Produtos ortopédicos, que não tinham cobrança do imposto estadual, passaram a ser taxados em até 18%. Válvulas cardíacas biológicas, usadas em aproximadamente 10 mil cirurgias por ano no SUS (Sistema Único de Saúde), tinham valor médio de R$ 1.530. Com o aumento de ICMS, passarão para R$ 1.800, de acordo com a fabricante Braile Biomédica, empresa de São José do Rio Preto (SP) especializada em produtos para cirurgias cardíacas, endovasculares e oncológicas. A alteração da alíquota de ICMS também impactou os medicamentos. De acordo com o Sindusfarma (Sindicato da Indústria de Produtos Farmacêuticos), o mesilato de imatinibe, para terapia oncológica, passou de R$ 169.032,83 para R$ 192.082,76, um aumento de R$ 23 mil. A Secretaria da Fazenda do governo de São Paulo informou, em nota, que medicamentos de alta complexidade que combatem Aids, câncer, entre outras doenças, continuarão tendo a distribuição gratuita na rede pública. Segundo a pasta, os materiais e insumos que passam a ser tributados a 18% são aqueles que encontram equivalentes na rede pública.
O diretor-executivo da Abraidi (Associação Brasileira de Importadores e Distribuidores de Produtos para Saúde), Bruno Bezerra, explica que a isenção da rede pública de hospitais e das Santas Casas gera um crédito tributário para as distribuidoras no momento da venda dos materiais, mas afirma que esse crédito vai se tornar custo. “O distribuidor não tem fluxo de caixa robusto para esperar, muitas vezes, anos até receber esses valores”, diz Bezerra. “No papel, a isenção faz sentido, mas na realidade, não funcionará.” Ele questiona o anúncio de que haveria um corte linear de 20% sobre os benefícios tributários para os setores. “No nosso caso, muitos produtos eram desonerados, ou seja, passaram de uma alíquota zerada para 18%, que é um aumento muito maior que 20%.”
Para as entidades, o provável aumento de preços gerado pelo fim da isenção de ICMS deve impactar a demanda pela rede pública de hospitais. “O setor de saúde opera no limite. Haverá aumento de preços nos planos de saúde, o que provocará uma migração maior de pessoas do sistema privado para o público”, prevê Fernando Silveira Filho, presidente-executivo da Abimed (Associação Brasileira da Indústria de Alta Tecnologia de Produtos para Saúde).

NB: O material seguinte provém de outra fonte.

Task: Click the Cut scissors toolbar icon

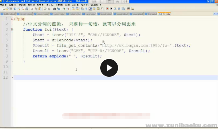Action: (32, 9)
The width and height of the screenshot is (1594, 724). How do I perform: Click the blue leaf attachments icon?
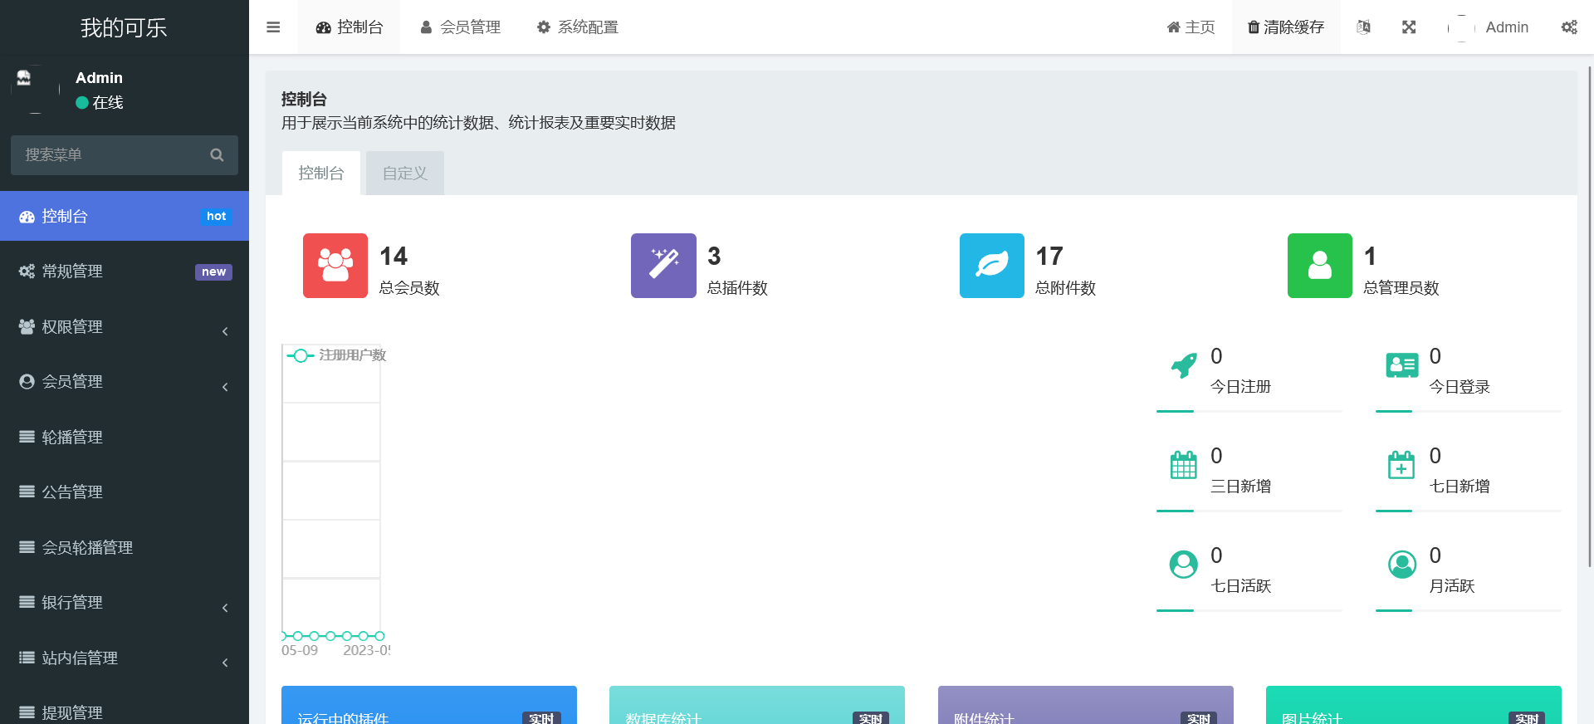pyautogui.click(x=991, y=266)
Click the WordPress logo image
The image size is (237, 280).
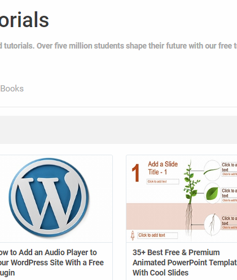tap(49, 197)
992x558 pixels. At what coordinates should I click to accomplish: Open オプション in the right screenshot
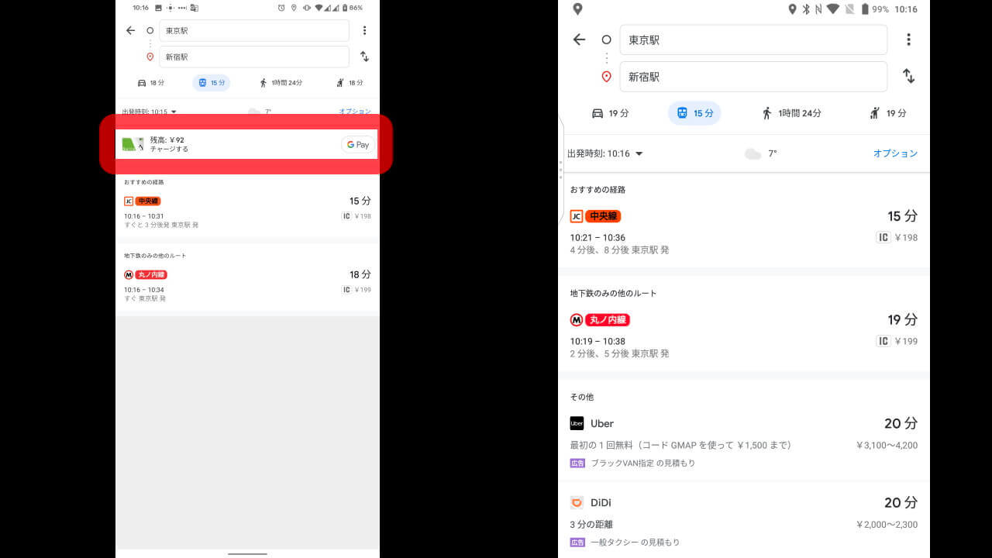tap(895, 153)
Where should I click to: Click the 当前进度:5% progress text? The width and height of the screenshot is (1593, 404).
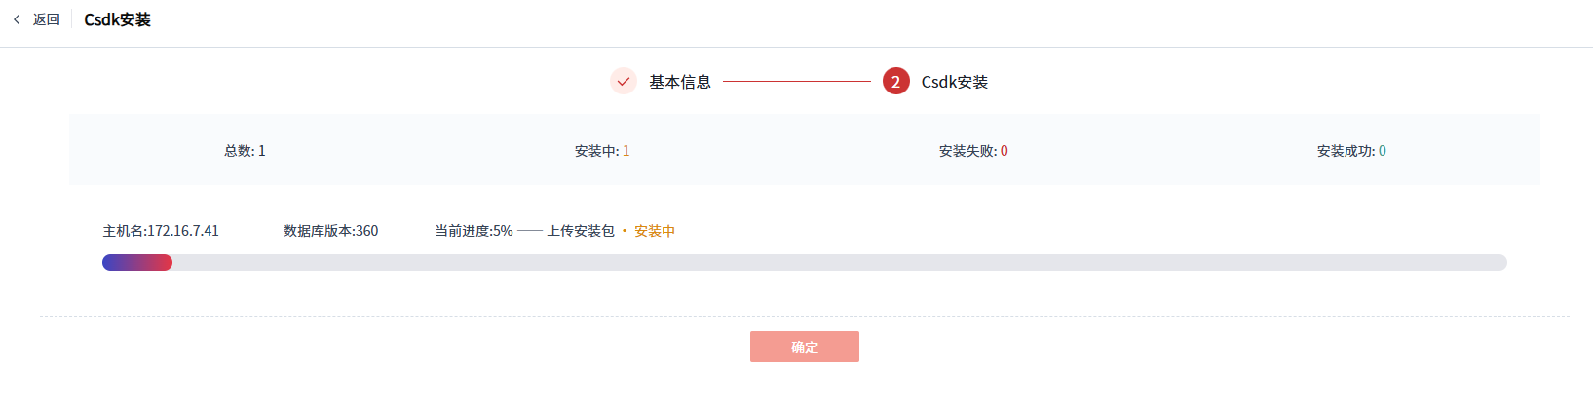pyautogui.click(x=474, y=231)
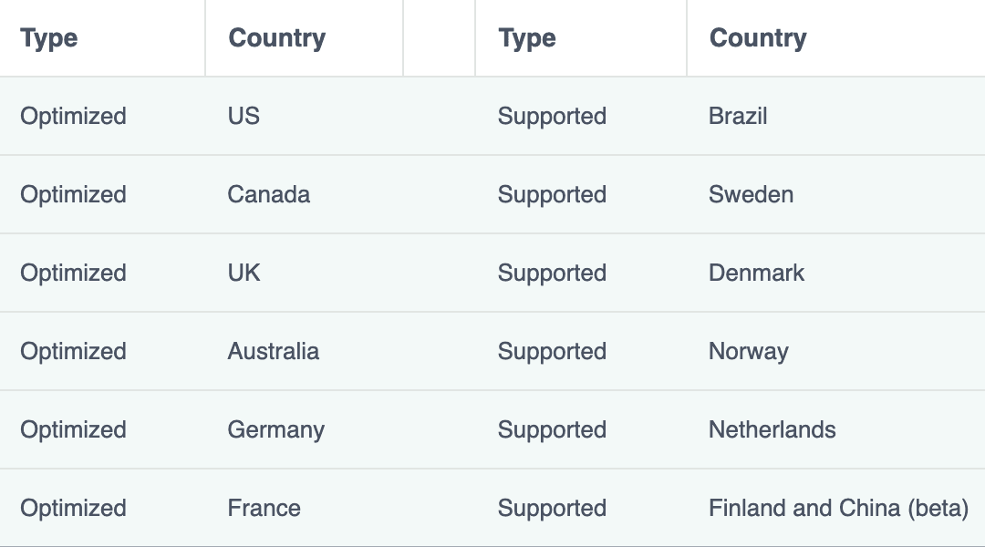Select the Australia cell

(x=274, y=352)
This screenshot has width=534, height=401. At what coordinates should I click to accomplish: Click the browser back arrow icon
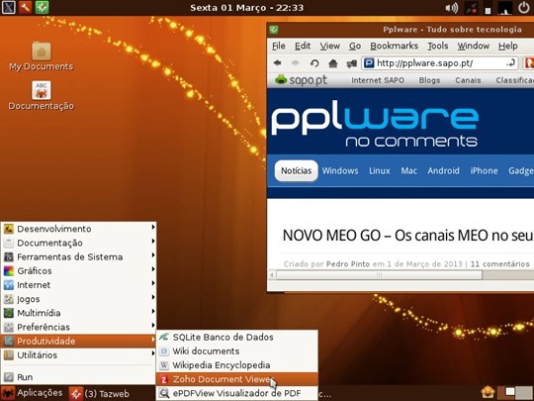pos(278,63)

Marco Novais, superintendente-executivo da Abramge (Associação Brasileira de Planos de Saúde), concorda que os atores que compõem o setor não têm condições de represar o fim da isenção de ICMS, e aponta que a cobrança vem em um cenário de aumento natural de preços por conta da alta demanda de produtos de saúde em razão da pandemia. “Os insumos ficaram mais caros, e esses preços provavelmente não vão retornar ao patamar anterior”, afirma Novais.
Para a Secretaria da Fazenda, a revisão de benefícios fiscais não atingirá a rede pública, pois o governo garantiu a manutenção da isenção para medicamentos genéricos, assim como para todas as compras de hospitais públicos, Santas Casas e rede de atendimento do SUS. A administração estadual afirma ainda que “a rede particular já costuma onerar os consumidores, apontando como argumento que os planos de saúde tiveram reajuste de 8,14% sobre os planos individuais e de 15% sobre os planos coletivos, valores acima da inflação”. Nos cálculos do governo, o ajuste fiscal irá gerar R$ 7 bilhões em recursos, que ajudarão a cobrir o rombo das contas públicas causado pela pandemia.